Here is the thing, I’m using an obsolete cropping package because it is “simpler” while I’m extending my TypeScript and JavaScript knowledge. But I will be able to replace it with a very modern version and none of the other code will break, as long as the inputs and outputs do not change.
Currently, when you save your changes, the code submits the modifications as form data, which causes the page to reload.
Piece Wise Progression
What this means to me is that I’m constantly testing small changes. I will write a block of code, compile, deploy to the test server, test the results, edit some more.
Saturday was a lazy day. I only performed this cycle 50 or so times.
Every time I get a block working better, I make a git
commit.
Friday, I had a breakthrough. I managed to make drag and drop work to select a file for uploading. Created a thumbnail of it. This was all via simple HTML and TypeScript.
Progress was fairly slow on this, learning curve, but what I found interesting is that I would get to a point where I had a working image selection, and only then realize that I had not connected the save button to anything.
Once that was working, the edit process turned out to be more difficult than I expected. It was all working from before, but I needed to hook into the code from a different place. But because that edit process had well-defined inputs, it was merely a matter of creating the correct inputs and it all “just worked”.
Of course, once I click that save button, I found out that I wasn’t actually uploading the image. Which was another thing to fix.
That worked, and it turns out that the server side needed some changes.
But everything was working because the process was all about blocks. When a block didn’t do what I wanted, it was a simple process of checking the inputs for correctness, then checking the output for correctness. If input was good and output was bad, it was a logic error. Track it down and everything gets fixed.
Working On The Railroad
When we code, it is not uncommon to find that there is some exception which can’t be processed by “normal means”.
For example, you are expecting an integer, representing the width of something. You get a string instead.
You could go down a new path, or you can convert the string into an integer. I.e. “768” becomes, simply, 768. That’s simple enough.
But what happens if instead of 768 you get “100%”? The answer could be to go down a separate logic path to deal with width, height, x, and y as percentages.
The railroad method says that you treat the code as a railroad line.
There is the mainline, it is a single track running between two cities. If you have a fast train on the tracks, and it is followed by a slow train, that fast train will get held up behind the slow train.
The answer to this is sidings. Much like the passing lanes on a two lane road, a siding is used to shunt one train out of the way while another train passes.
When the fast training is getting near, the slower train is shunted onto a siding. It waits there until the fast train has passed, then continues down the siding and back onto the mainline.
You can write code this way. When there is a problem with the input, you are being shunted onto that siding. You can decide there is no way to continue and abort, throw an error, you can do something else to get yourself back on the mainline.
Using the “100%” example, the siding means that we will do whatever code is required to convert the 100% into an integer that meats the requirements.
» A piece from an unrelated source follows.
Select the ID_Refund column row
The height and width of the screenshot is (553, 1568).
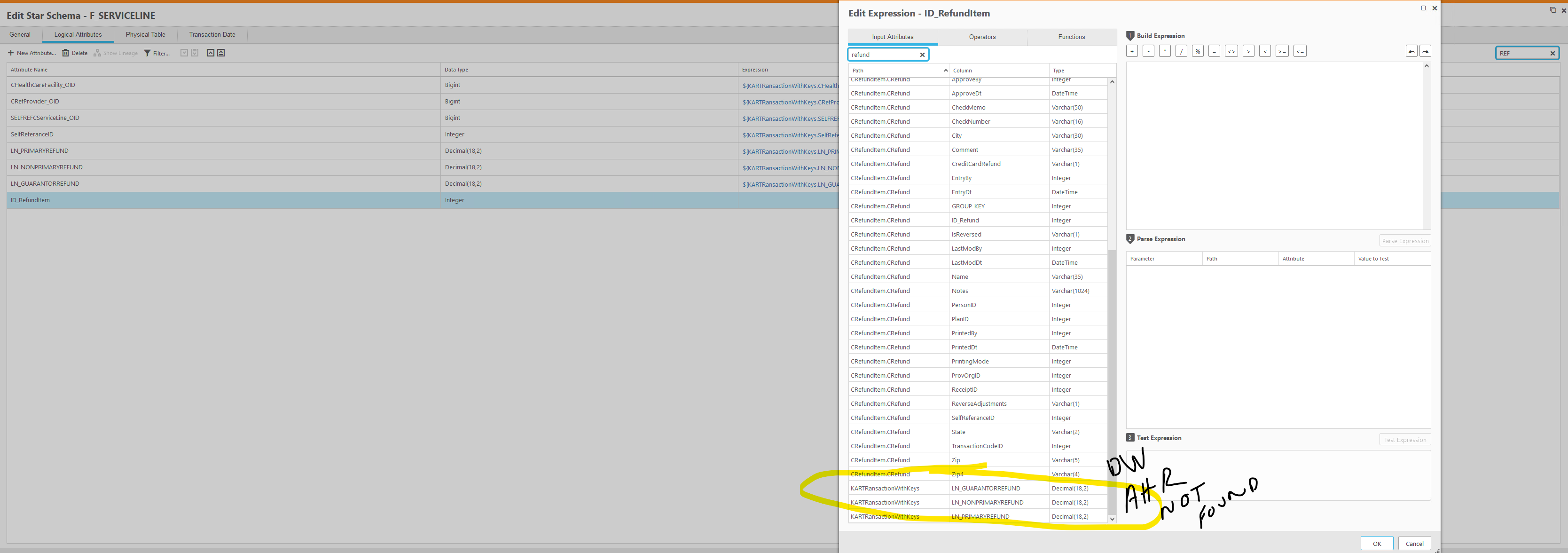(x=965, y=221)
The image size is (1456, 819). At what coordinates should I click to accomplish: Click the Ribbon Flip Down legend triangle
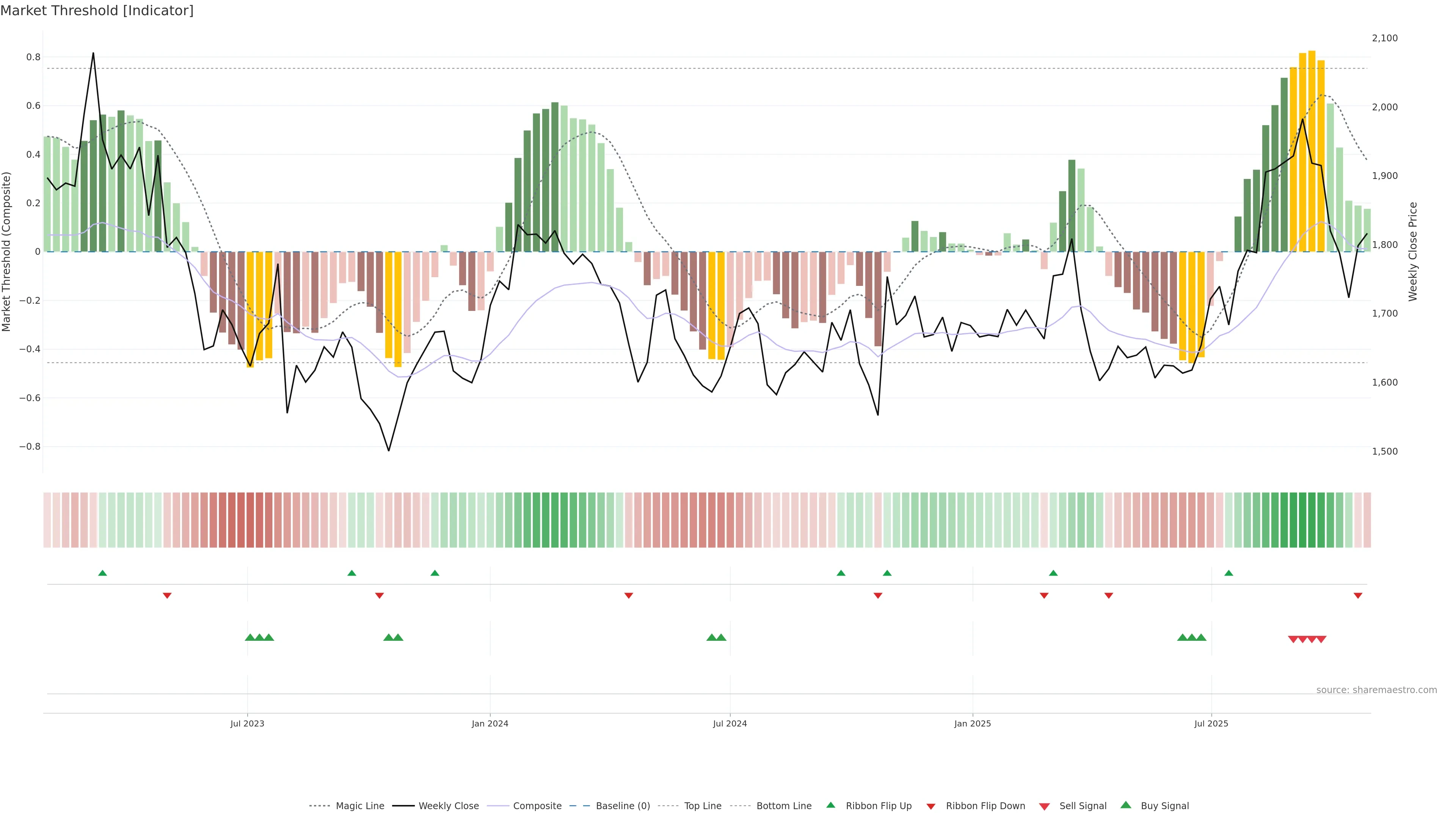(930, 806)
This could be as simple as looking up the size of the parent and using that size.
The 100% could mean that we want this size to be a match for the other size. I.e., if the natural size of the image is 640×480, 100% width could mean 640. It could also mean that if we scale the height to 75% of natural height, we want to keep the width as 100% of that natural height.
These logical choices are done, and that conversion takes place on the siding. After the conversion is properly completed, the code can join the mainline again and nothing on the mainline needs to change.